Live album by Joan Baez
- Released: November 1963
- Recorded: April–May 1963 U.S. concert tour
- Genre: Folk
- Length: 48:00
- Label: Vanguard VSD-2123
- Producer: Maynard Solomon

Joan Baez chronology
| Joan Baez in Concert (1962) | Joan Baez in Concert, Part 2 (1963) | Joan Baez/5 (1964) |

= Joan Baez in Concert, Part 2 =

Joan Baez in Concert, Part 2 was a second installment of live material, recorded during Joan Baez' concert tours of early 1963. It peaked at number 7 on the Billboard Pop Albums chart.

==History==
In Concert, Part 2 is the first Baez album to feature Bob Dylan covers: "Don't Think Twice It's Alright" and "With God on Our Side" (according to Baez, the first Dylan song she ever learned).
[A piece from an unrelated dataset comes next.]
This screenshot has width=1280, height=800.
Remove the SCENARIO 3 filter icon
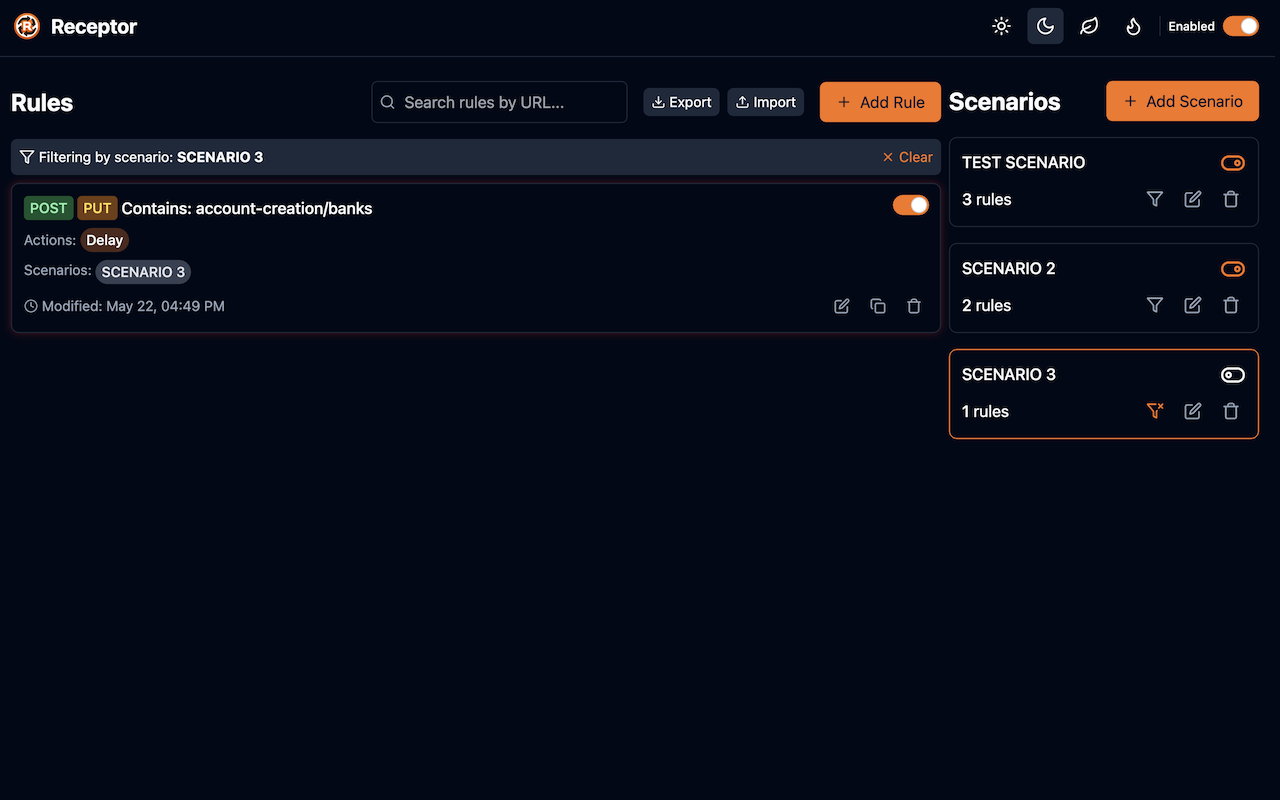tap(1155, 411)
Her recording of "We Shall Overcome" was made at Miles College in Birmingham, Alabama, on the same day of the mass arrest of Civil Rights demonstrators in May 1963.
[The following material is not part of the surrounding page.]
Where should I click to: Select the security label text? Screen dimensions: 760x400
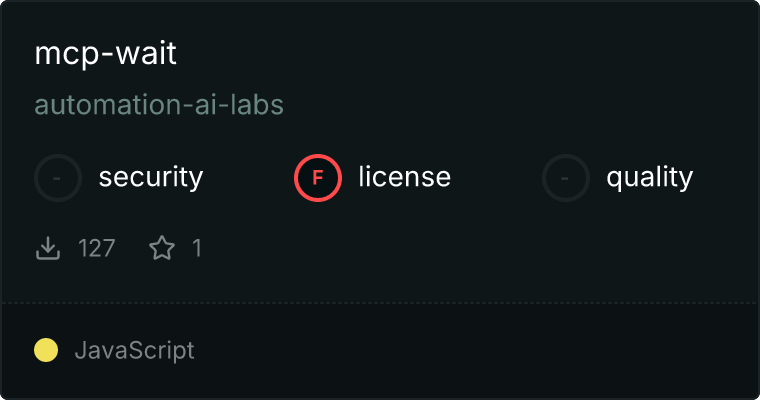pyautogui.click(x=151, y=177)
The jacket notes contain an untitled poem by Bob Dylan with the recurring theme "An' I walked my road an' sung my song", which makes reference to Baez and the relationship between the two.
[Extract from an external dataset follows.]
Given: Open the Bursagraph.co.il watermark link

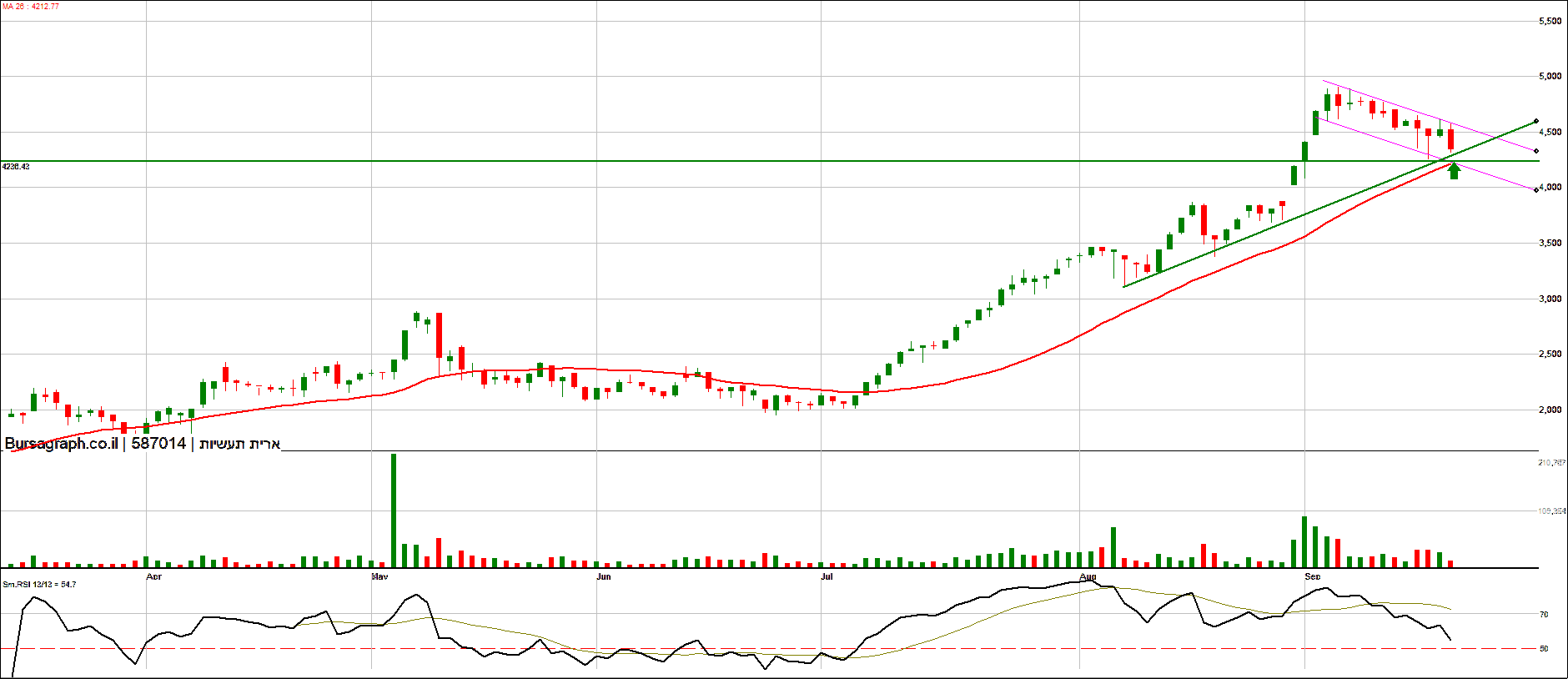Looking at the screenshot, I should (x=61, y=444).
On the original vinyl Vanguard releases, the stereo and mono releases had different track lists; the track "With God on Our Side" from the stereo release is dropped; in its place on the mono release are the tracks "Railroad Bill" and "Rambler Gambler".

In 1988, Vanguard released most of the Part 2 release along with most of Part 1 in a combined CD called Joan Baez in Concert (both albums in full would not fit onto a single CD).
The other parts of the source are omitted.